Rectors: Underfunding Estonian higher education is a security risk | News

Rectors from six public universities said an additional 25 million is needed to maintain higher education at its current level, during a joint press conference.

They said funding needs to rise to 1.5percent of GDP, salaries need to be high enough to attract and retain staff and the loan system for students needs to be rethought.

Underfunding the sector also creates a national security threat, they agreed.

Tallinn University Rector Tõnu Viik said underfunding puts Estonia’s democracy and security at risk.

“If the science-based approach withdraws from the public debate, it will also withdraw from society. Without universities, we will not be able to protect the basic foundations of Estonian statehood,” Viik said.

Mait Klaassen, rector of the University of Life Sciences, said if higher education is not properly funded it becomes an issue for national security as every sector, including security, needs highly educated specialists.

Higher education is the framework, or skeleton of society, upon which everything is built, it was said.

Mart Kalm, rector of the Estonian Academy of Arts, said higher education must be a guarantor of strategic security.

University of Tartu Rector Toomas Asser said they have met with negotiating parties Reform, Isamaa and the Social Democrats and politicians have a clear picture of the situation universities find themselves in.

“The parties understand the current state of funding for higher education and what the risks are,” he said. “We are waiting for sensible decisions.”

Rectors said they believed higher education in Estonian should remain free.

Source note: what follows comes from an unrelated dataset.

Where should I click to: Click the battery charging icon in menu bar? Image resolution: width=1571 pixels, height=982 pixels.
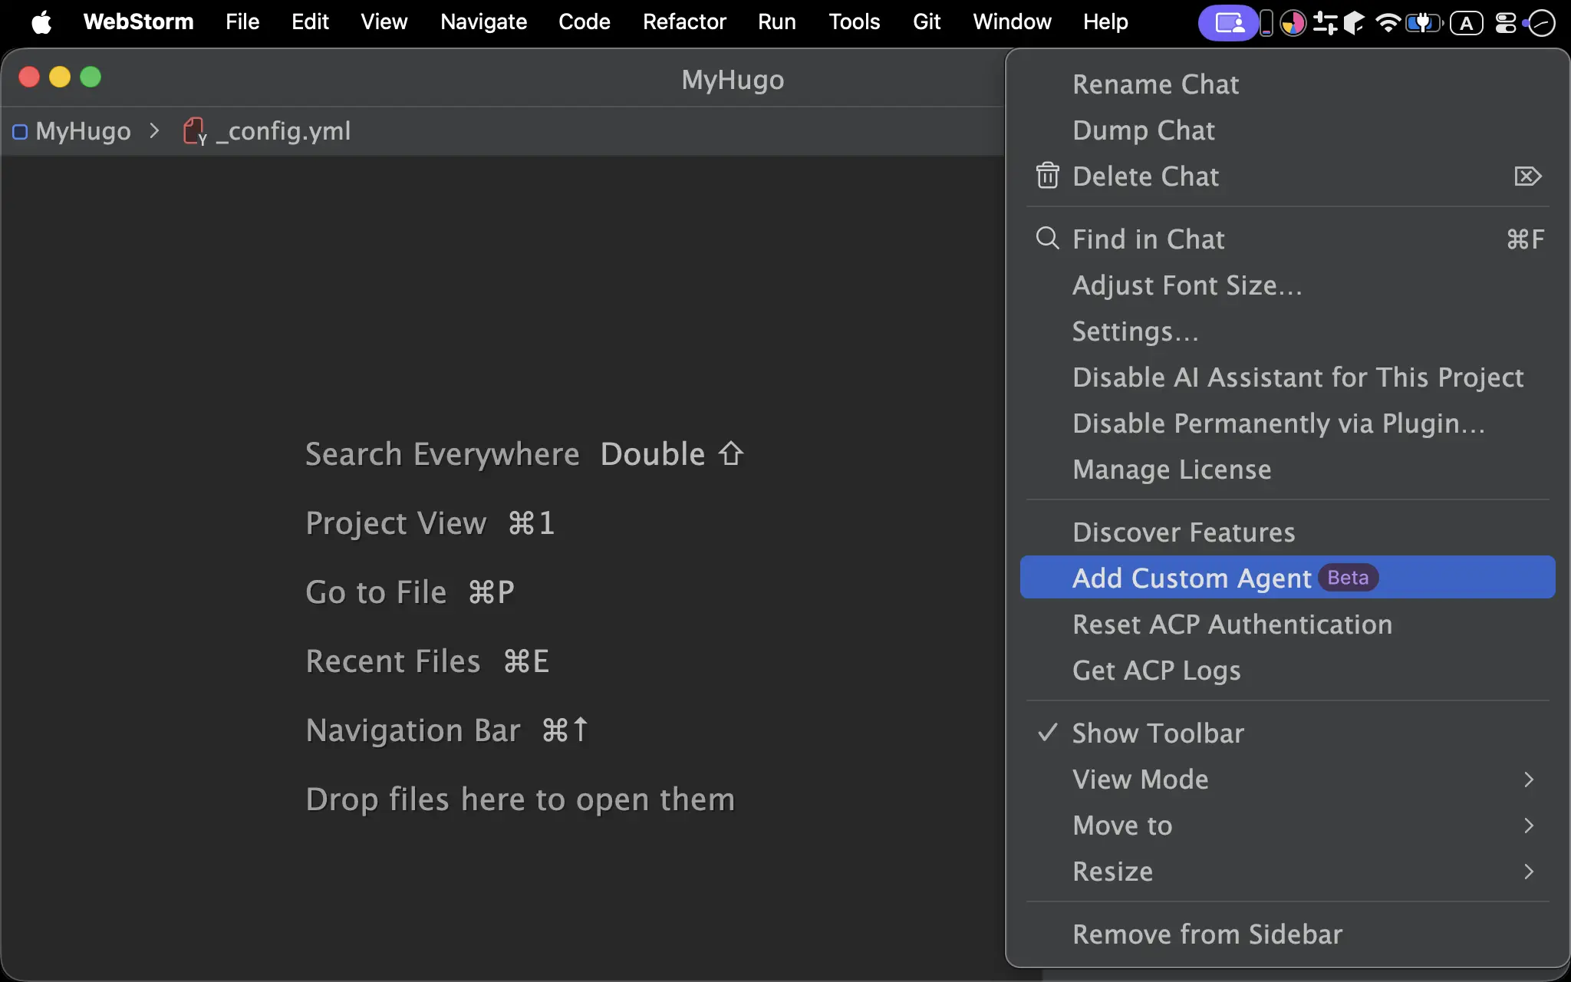(1424, 23)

Student loans need reforms

Estonia’s current system of grants and loans need an overhaul, it was agreed.

“The support system for students is inadequate. The loan system is predatory. University students who work are under more stress,” Asser said.

“Bachelor’s degree studies in Estonia should be attractive in Estonia. This will create a strong social network for students,” he added.

Asser said long-term funding for higher education requires a 1.5 percent share of Estonia’s GDP. The current level is 1 percent.

“There is no alternative to these problems other than increasing funding,” the rector said.

It was also said that grant funding for operations should increase 15 percent over the next four years.

Salaries are not high enough to attract staff

Generating academic success and retaining staff has also become a big problem.

“Salaries are not high enough. It is not possible to offer a competitive salary,” Asser said.

The University of Tartu is currently spending money on academic support grants to try and solve the problem but this money could be better spent on research.

Estonian Academy of Music and Theater Rector Ivari Ilja said facilities also need to be maintained and money cannot only be spent on teachers’ salaries.

“If we can no longer find teachers due to low salaries, then we may already be on the verge of collapse. A lecturer’s salary will reach the level of a teacher’s salary by 2024 if funding is received,” he said.

Financing higher education should be one of the main topics of discussion at the Riigikogu elections in March 2023, the rectors said.

Asser said the “the higher education house is burning” and the fire must be put out before the renovations can begin.